BayWa AG is selling its shares in the Austrian company RWA Raiffeisen Ware Austria AG (RWA AG). The 47.53 per cent stake plus one share will thus be transferred to an affiliated company of RWA Raiffeisen Ware Austria Handel und Vermögensverwaltung eGen (RWA eGen). The latter already holds 49.99 per cent of RWA AG as well as a majority stake in Raiffeisen Agrar Invest AG, one of BayWa AG's two major shareholders. The sale is subject to the approval of the antitrust authorities. In addition, the fairness opinion, which is already available in draft form, still has to be finalised. This opinion confirms the appropriateness of the purchase price of EUR 176 million. 26 million of this purchase price will be used by BayWa AG to partially repay a loan liability to RWA AG. 

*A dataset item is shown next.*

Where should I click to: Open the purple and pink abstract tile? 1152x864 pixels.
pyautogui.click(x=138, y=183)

RWA (Raiffeisen Ware Austria) operates as a producer, service provider and retailer in the business areas of agriculture, technology, energy, building materials and home & garden. As the umbrella organisation of the Austrian Lagerhaus cooperatives, RWA provides them with a comprehensive range of services in the aforementioned areas. In addition, it operates a large number of holdings and subsidiaries in Austria and selected Eastern European countries. It has had a strategic alliance with BayWa AG since 1999 in the form of a cross-shareholding.

Become more competitive in operational terms, substantially reduce debt 

The sale of key international shareholdings such as RWA AG is part of the comprehensive transformation concept that BayWa AG presented at the end of November and has now agreed on with its key financing partners and the two major shareholders. It contains detailed measures through which BayWa intends to restructure itself independently by the end of 2027. The measures in the transformation concept will improve the operating result and reduce debt. 

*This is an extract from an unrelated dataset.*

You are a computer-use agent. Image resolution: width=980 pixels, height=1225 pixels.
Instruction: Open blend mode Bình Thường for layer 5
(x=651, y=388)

Issue of new BayWa shares planned 

As a further measure to improve its financial strength, BayWa is planning a cash capital increase with subscription rights for the coming year. The volume of the proceeds is expected to amount to €150 million. BayWa's two major shareholders, Bayerische Raiffeisen-Beteiligungs-AG (BRB) and Raiffeisen Agrar Invest AG (RAI), have undertaken to secure this volume. The details of the capital increase, in which all BayWa shareholders can participate, will be determined by the company in the course of the first quarter of 2025.

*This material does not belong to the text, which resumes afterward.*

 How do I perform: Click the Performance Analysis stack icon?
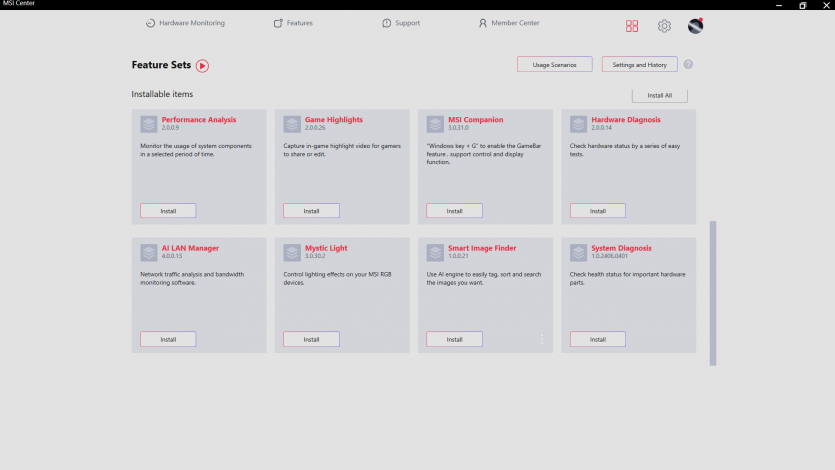149,124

Existing standstill agreement extended 

Almost all of the roughly 300 financial creditors support BayWa AG's reorganisation efforts. Before the turn of the year, the company reached an agreement with its main financing partners and the two major shareholders BRB and RAI on the content of a long-term reorganisation agreement until 2027. This should be legally finalised by the end of April 2025 at the latest. 

The existing standstill agreement with the financial creditors was extended until 30 April 2025. BayWa assumes that new financing agreements will also come into effect by the end of April at the latest, which will then regulate the reorganisation of financing until 2027.

Additionally, BayWa r.e.’s shareholders are engaged in advanced but not yet finalized discussions regarding a potential capital increase for the company. This could lead to a change of control in favour of EIP (Energy Infrastructure Partners). Negotiations remain open-ended, with the parties aiming for an agreement by the first quarter of 2025.